Dalam perkembangannya, pelanggaran terhadap sejumlah HAM yang bersifat non derogable rights ada yang memberikan kualifikasi sebagai suatu pelanggaran berat HAM. Pendapat yang mengatakan penggunaan kata “berat” bermaksud untuk menggambarkan tingkat kerusakan, kerugian atau penderitaan yang sedemikian hebatnya akibat dari pelanggaran HAM tersebut.

Apa yang dimaksud dengan istilah “pelanggaran berat hak asasi manusia”, belum mendapat kesepakatan yang diterima secara umum. Biasanya kata “berat” menerangkan kata “pelanggaran”, yaitu menunjukkan betapa parahnya pelanggaran yang dilakukan.
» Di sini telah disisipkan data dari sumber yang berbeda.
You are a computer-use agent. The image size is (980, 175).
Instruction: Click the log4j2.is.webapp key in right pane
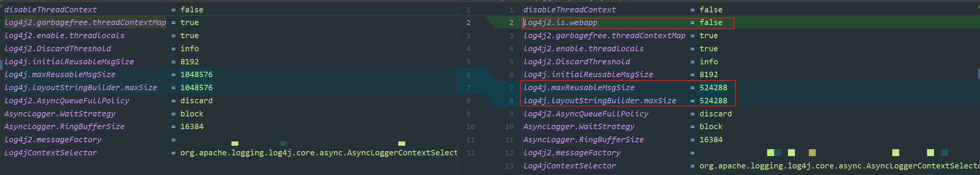coord(560,23)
Akan tetapi, kata “berat” juga berhubungan dengan jenis-jenis hak asasi manusia yang dilanggar. Pelanggaran berat hak asasi manusia terjadi jika yang dilanggar adalah hak-hak berjenis non derogable.
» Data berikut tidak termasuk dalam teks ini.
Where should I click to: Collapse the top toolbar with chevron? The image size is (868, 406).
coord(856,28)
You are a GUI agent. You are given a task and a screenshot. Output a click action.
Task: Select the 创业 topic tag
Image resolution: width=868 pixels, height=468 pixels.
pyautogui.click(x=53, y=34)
Adapun unsur-unsur yang menyertai dari pelanggaran berat HAM dilakukan secara sistematis dan bersifat meluas. Secara sistematis dapat diartikan hal tersebut dilakukan sebagai suatu kebijakan yang sebelumnya telah direncanakan. Misalnya, kebijakan apartheid yang diskriminatif di Afrika Selatan pada masa lalu. Kebijakan tersebut oleh pemerintah Afrika Selatan secara nyata telah membeda-bedakan perlakuan terhadap warga negaranya berdasarkan warna kulit (ras), yaitu antara negro dan kulit putih. Kebijakan “kemurnian ras” yang dilakukan secara sistematis oleh Nazi Jerman semasa Adolf Hitler berkuasa, yaitu dengan melakukan genosida terhadap kaum Yahudi dan Gipsi merupakan pelanggaran berat HAM.
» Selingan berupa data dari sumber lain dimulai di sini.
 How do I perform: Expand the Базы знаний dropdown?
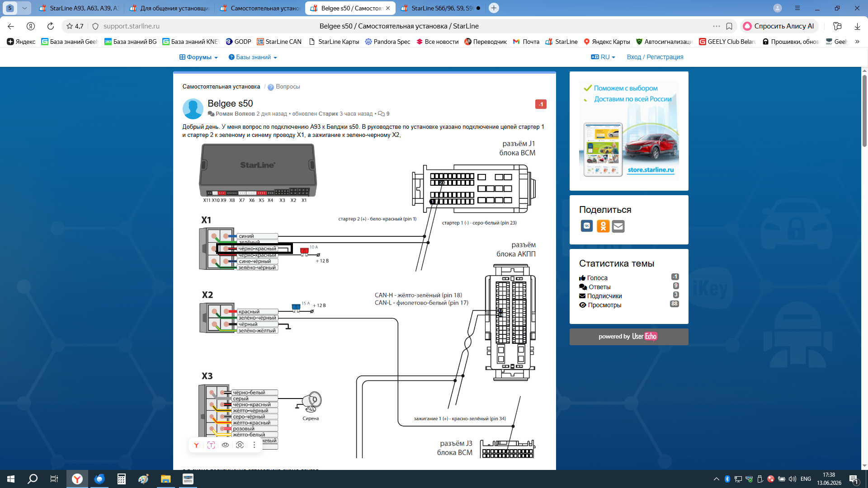point(253,57)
Pelanggaran berat HAM juga memiliki unsur menimbulkan akibat yang meluas atau widespread. Hal ini biasanya akan mengarah kepada jumlah korban yang sangat besar dan kerusakan parah secara luas yang ditimbulkannya. Namun demikian, hingga saat ini belum ada definisi yang baku mengenai pelanggaran berat HAM. Dilihat dari peristilahan yang digunakan pun bermacam-macam, ada yang menggunakan istilah gross and sistematic violations, the most serious crimes, gross violations, grave violations dan sebagainya.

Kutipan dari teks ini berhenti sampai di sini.